A popular restaurant has closed owning the council more than £100,000.

Jimmy’s World Kitchen in High Street was part of a chain and outlets of that chain have racked up at least £639,000 in outstanding business rates across the country over the last three years.

The Watford branch closed last month to the surprise of staff and customers who had bookings for the coming days.

Speaking on behalf of Watford Borough Council, David O'Neill said the business owed £101,000 in unpaid business rates.

READ MORE: Jimmy's World Kitchen mysteriously closes without explanation.

Of the chain's 11 locations, at least six local authorities including Watford are owed money or have written off debts.

In Brighton more than £200,000 is owed in unpaid business rates dating back to its opening in November 2014.
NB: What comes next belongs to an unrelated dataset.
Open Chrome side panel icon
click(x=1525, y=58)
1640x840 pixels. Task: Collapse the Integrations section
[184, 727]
Elsewhere the restaurants continue to trade, having been passed from the ownership of a now-defunct company into the hands of a new one.
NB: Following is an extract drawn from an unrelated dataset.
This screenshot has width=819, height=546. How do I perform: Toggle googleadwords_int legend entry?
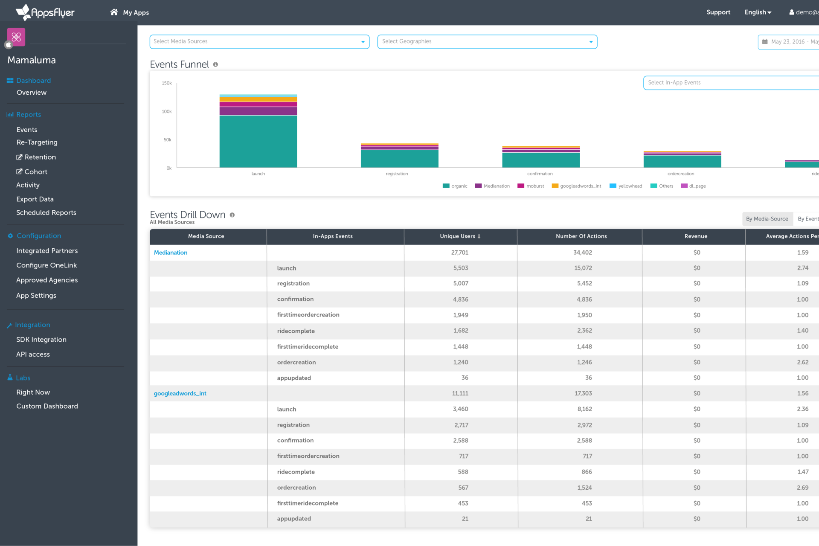[576, 186]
In Epsom, the restaurant is still open, but over the course of 2015 Epsom and Ewell Borough Council wrote off debts totalling £62,000 from the previous incarnation of the business.
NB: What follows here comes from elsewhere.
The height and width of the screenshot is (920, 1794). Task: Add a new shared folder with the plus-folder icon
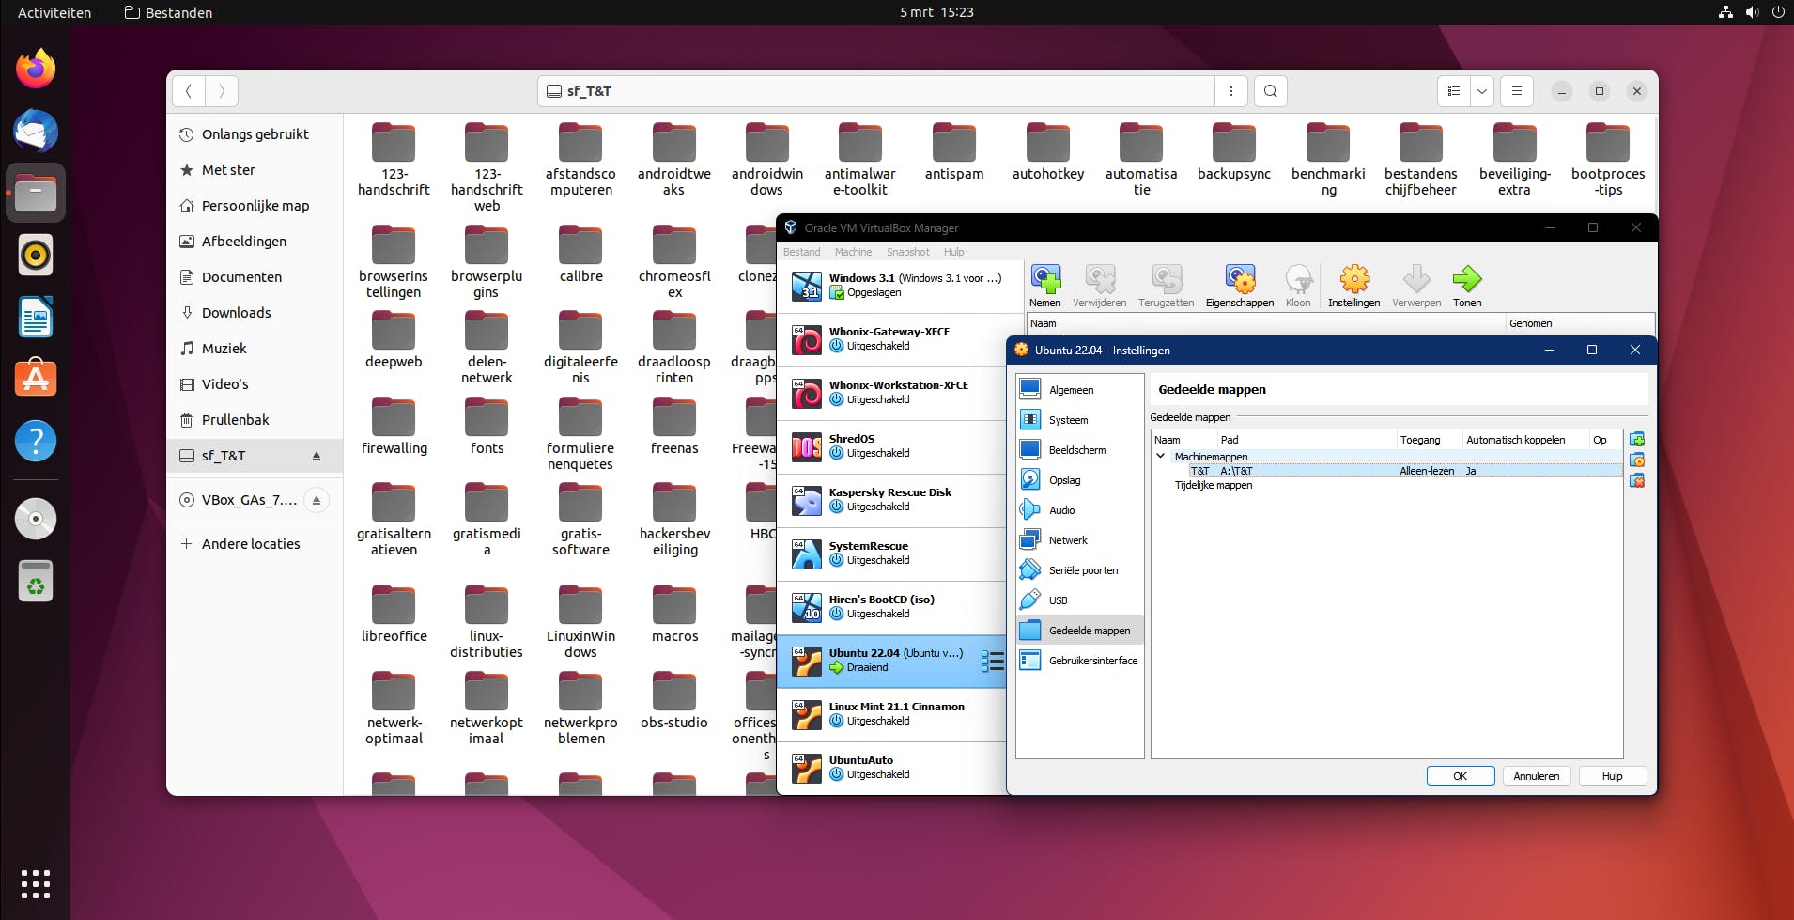pos(1637,439)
Bath and North East Somerset Council is owed £114,000 and Peterborough City Council is £95,000 out of pocket.

Meanwhile Spelthorne Borough Council is working with insolvency specialists to recover approximately £40,000 from the Staines restaurant.

Jimmy’s has now removed the “Watford” page from its website, but the chain is not the only town be left out of pocket by this mysterious company.

At least five other local authorities are owed rates totalling more than £600,000, either by the current company or by one of several other corporate entities which have owned or had links with the chain in recent years.

The same men’s names appear and reappear as directors or shareholders in connection with the business, including Kuldip Singh, Amandeep Uppal, and Zulfiqar Ali.

Online at jimmysrestaurants.com, nine branches are listed (it was 11 a month ago until the Watford closure and a similar vanishing act in Brighton) but no company information is provided.

The firm remains active on social media but seem to be selective when it comes to its topics of conversation.

The business posted on its Facebook account on Monday to encourage bank holiday bookings.

But it does not seem to have replied to an August 17 post from a customer which reads: “So not only have you ignored two tweets about disgusting service and a dirty restaurant, you ignored an email of complaint too! Customer service just gets better!”

The council, which does not have any legal responsibility or right to credit check companies which rent property from private landlords, said recently it was currently pursuing a firm called Jimmy’s Restaurants Ltd for the outstanding rate money.

Jimmy’s World Restaurants has not responded to the Observer's repeated attempts to contact it via email, telephone and social media.